脚踝尚浸在水里,一波又一波的浪轻轻袭上来,拂过小腿,退时又尽散去,一种说不出的酥麻感蔓延开来。
他们歇了一会儿。
直到觉得身体脱力感俱逝,呼吸均匀舒缓起来,阮妗华才慢慢扶着地撑起身子,她本是仰躺于岸上,看到的是头顶阴暗低矮凹凸的怪石,直起身子面对着的,又是深幽幽冰凉沁人的水,那幽水缓缓荡着,不知何处的光映得水面波光微烁,然而远处无光,看不到尽头,乍一看去,仿佛是幽寂而无边的深渊,一想起他们刚刚就是从这死寂的深渊里凫水而来,她就不禁心中发寒,同时也有些庆幸——没死在这么个寒意迫人的地方。

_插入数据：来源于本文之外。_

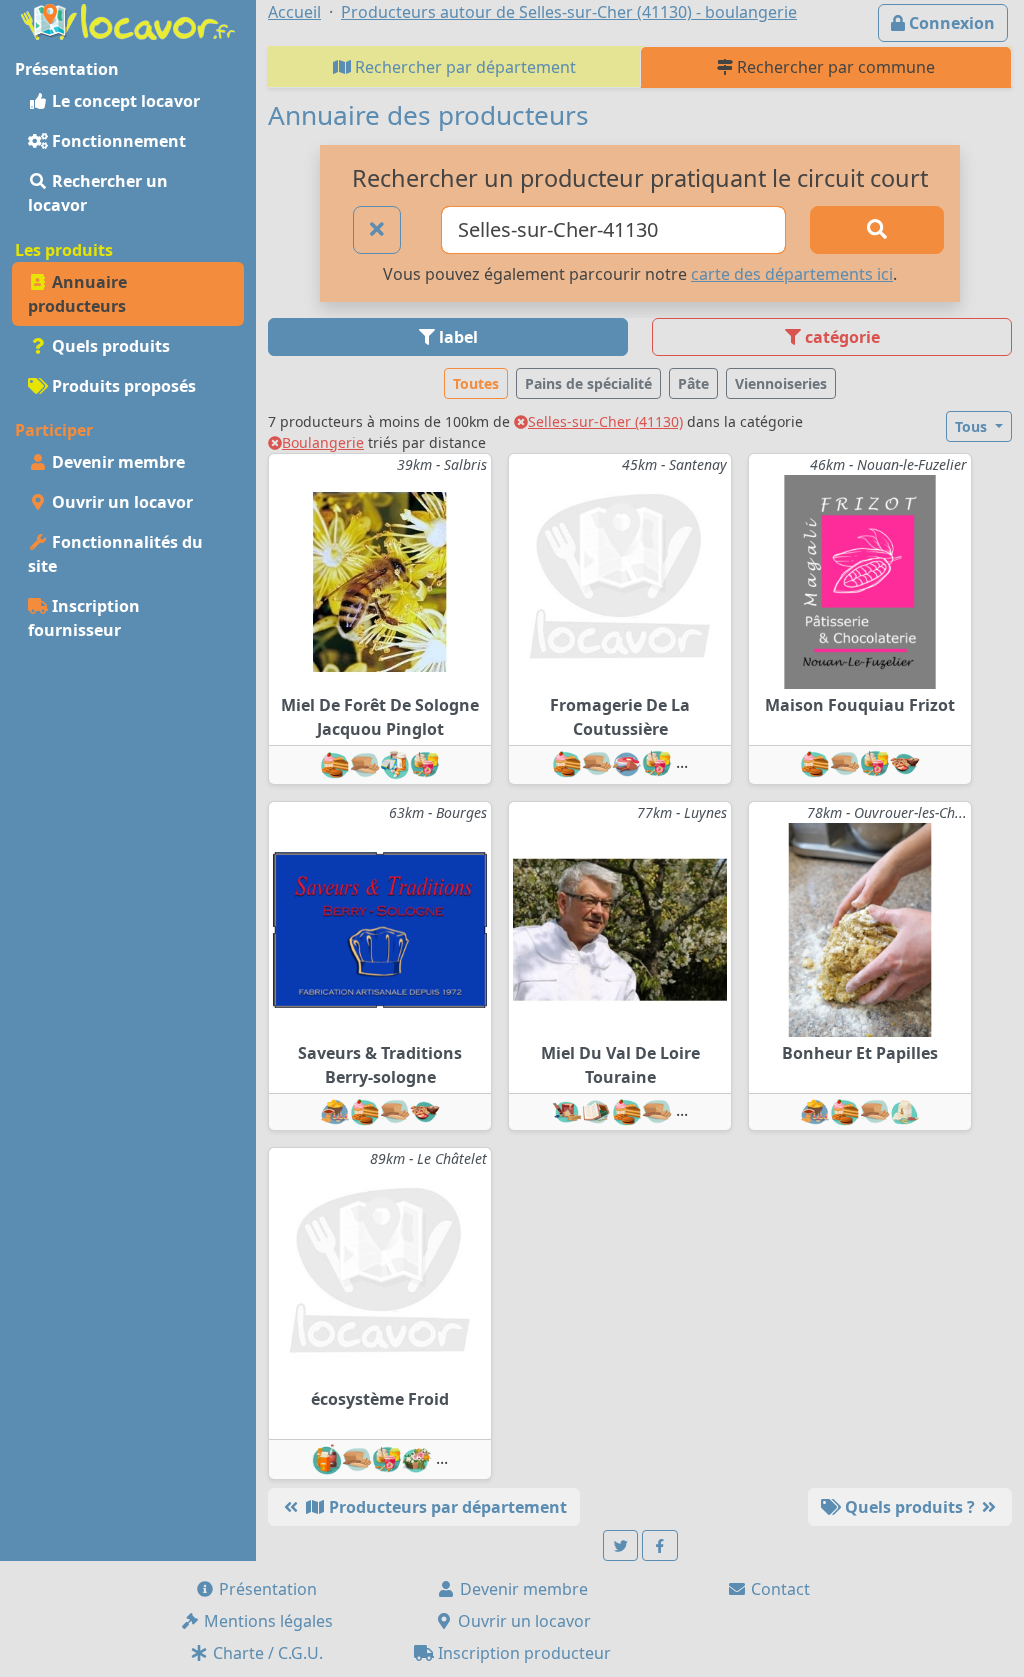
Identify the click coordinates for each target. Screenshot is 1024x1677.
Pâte (693, 383)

她抬起两只手,稍稍扭动了一下,初时僵硬,不过很快就能运动自如,她呼了一口气,垂头侧看向叶君垣,见他闭目躺着,鬓发乌黑如墨,几捋贴在白皙的面上,英俊的五官变得意外祥和,呼吸一缓一缓,像睡着了一样。
想来其实更为劳累的是他,虽说是有武功在身,也不禁这么折腾。
阮妗华没有叫他,而是抱膝静静地坐着,出神地看着水面。
她其实完全没有想过她和叶君垣会有如今这般牵扯,之所以有现在的境况,追溯起来,还是因为前世。第一次在宫中见到的时候,她就觉得此人高深莫测,让她不安,之后又知他真实身份,这份不安越加严重。
她虽早就知道叶君垣,然而一直是只闻其名不知其人,甚至有很长一段日子,这个名字都让她恨得咬牙切齿。
每每燕魏战事一起,前线战报,皆是我兵溃败,敌军势如破竹已攻占我方某城池……魏尘奕的脸色会瞬间苍白,眉头紧蹙,纹络太深,仿佛从未解开过,似陡然间,从青涩少年,变作耄耋老翁。
因而后来一有八百里急报奏上,她就忍不住先截下来,再措辞向魏尘奕呈报——虽是改不了战果,但比其书信上赤裸裸而刻板的言语,总归是好了不少,魏尘奕知她好心为他着想,索性再也不过问此事,之后凡重要需由圣上定夺之军令,皆由她亲自过问下旨,权力之大,举国罕见,自然,这也成了谢秋青说她行“权臣”之事的由头。
她还明白,不仅谢秋青有意见,谢家上下,都是心存不满的。
之后谢老将军时有违背她所下的旨意,一意孤行深入敌营,谁料叶君垣狡猾如狐,竟是早知魏国朝内不和,因而故布的疑阵,谢老将军虽战场勇猛经验丰富但毕竟智谋略逊,彼时又急怒攻心,完全罔顾“圣意”,致使饶山一役惨败,然而念及谢家几代效忠魏国,谢家军又是镇国之师,她也就睁一只眼闭一只眼,没有发作。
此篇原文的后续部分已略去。